Ser menina é (e sempre foi) muito perigoso no Brasil

15/01/2020, às 11:51 (atualizado em 28/01/2020, às 14:40) | Tempo estimado de leitura: 6 min
Por Márcia Acioli, assessora política do Inesc
Notícias mais recentes sobre meninas estupradas e executadas por facções criminosas no Ceará escancaram a violência aceita culturalmente desde que o Brasil é Brasil.

Estupro coletivo não é novidade do século 21, não é novidade no país. No Brasil colônia, o estupro era prática cotidiana compreendida como direito por senhores de escravos que violentavam diuturnamente negras e indígenas. O estupro que deu origem à mestiçagem brasileira foi ignorado por muito tempo e a mistura de raças foi amplamente difundida como  fruto de uma cordialidade do povo brasileiro. Cordialidade esta revestida com muito sangue e lágrimas.

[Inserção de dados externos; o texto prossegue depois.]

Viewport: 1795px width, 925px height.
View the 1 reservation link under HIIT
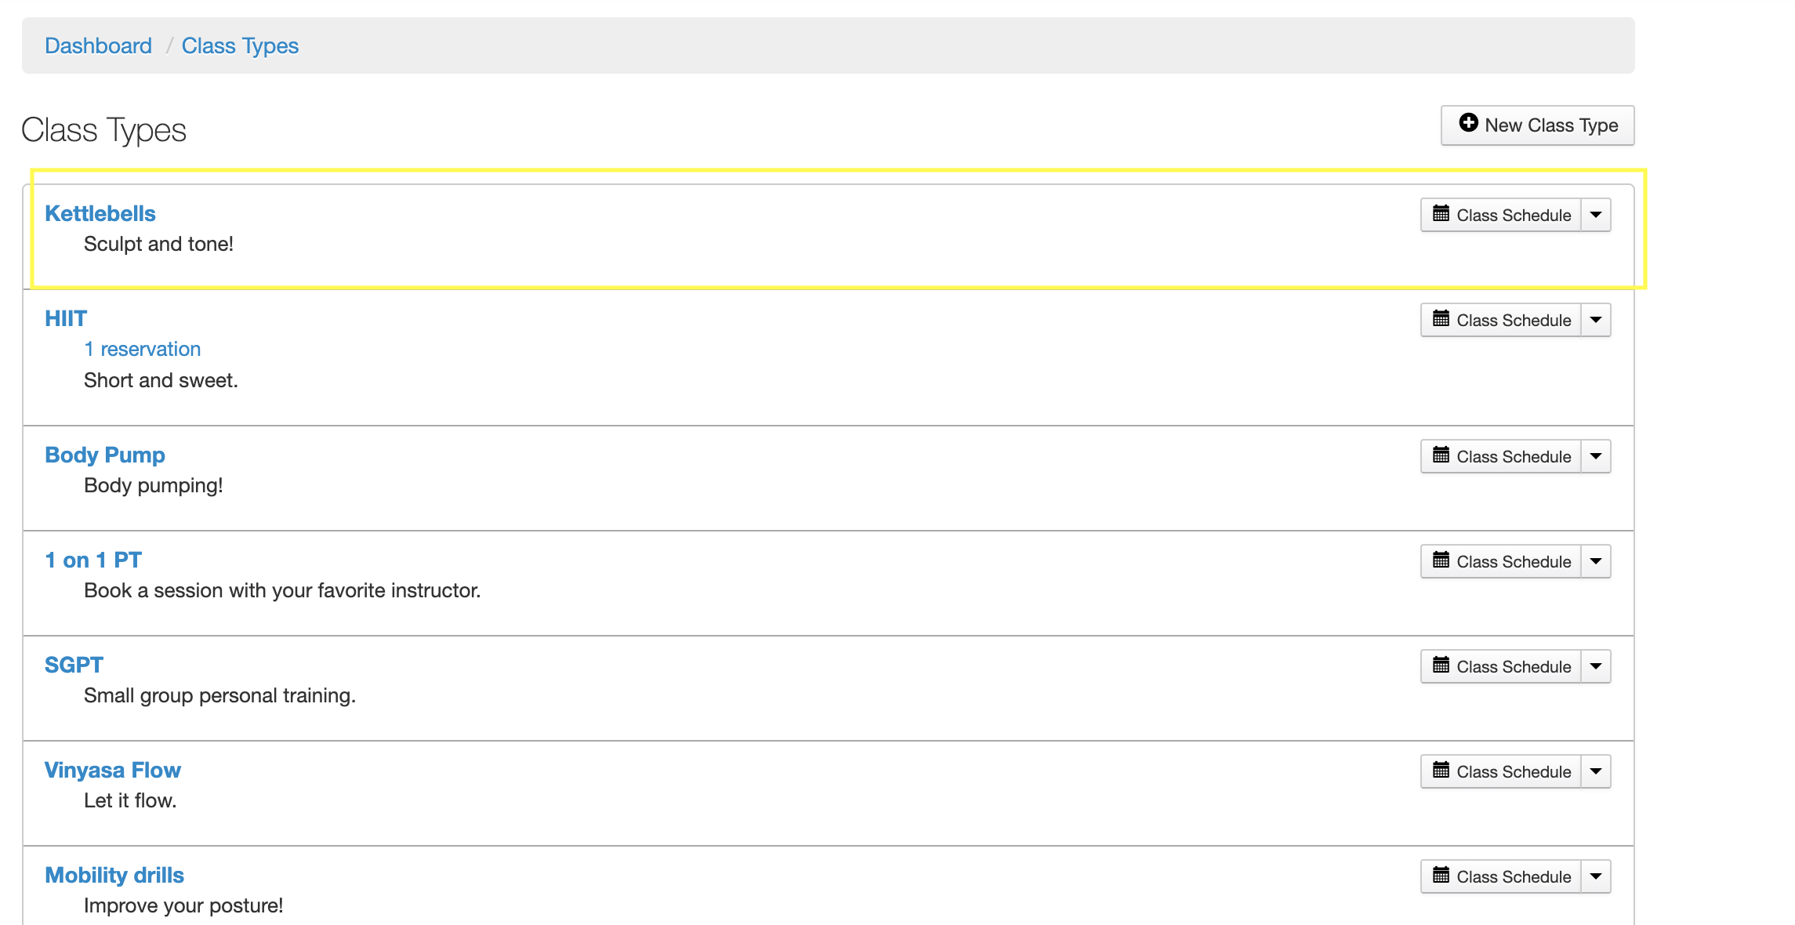click(x=142, y=349)
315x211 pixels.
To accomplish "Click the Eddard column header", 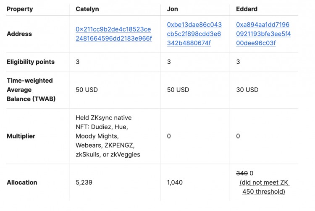I will click(247, 9).
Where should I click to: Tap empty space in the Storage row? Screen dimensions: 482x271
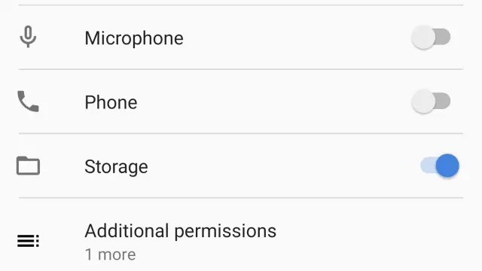tap(283, 166)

Prática comum no cangaço, as meninas, assim como mulheres e idosas, eram alvo de uma macheza covarde, brutal e bestial. Arrancadas de casa ainda meninas (até crianças), eram violentadas até o limite que seus corpos suportavam, não raras vezes por muitos homens, como narra Adriana Negreiros no livro Maria Bonita, Sexo, Violência e Mulheres no Cangaço (2018).

Assim como o estupro coletivo não é recente, também não é fenômeno que podemos localizar somente no campo de uma direita misógina. Refazendo o caminho da Coluna Prestes, Eliana Brum, jornalista e escritora, registra histórias de estupro, saques, assassinatos e tortura – em entrevista a Antônio Abujamra em 2013.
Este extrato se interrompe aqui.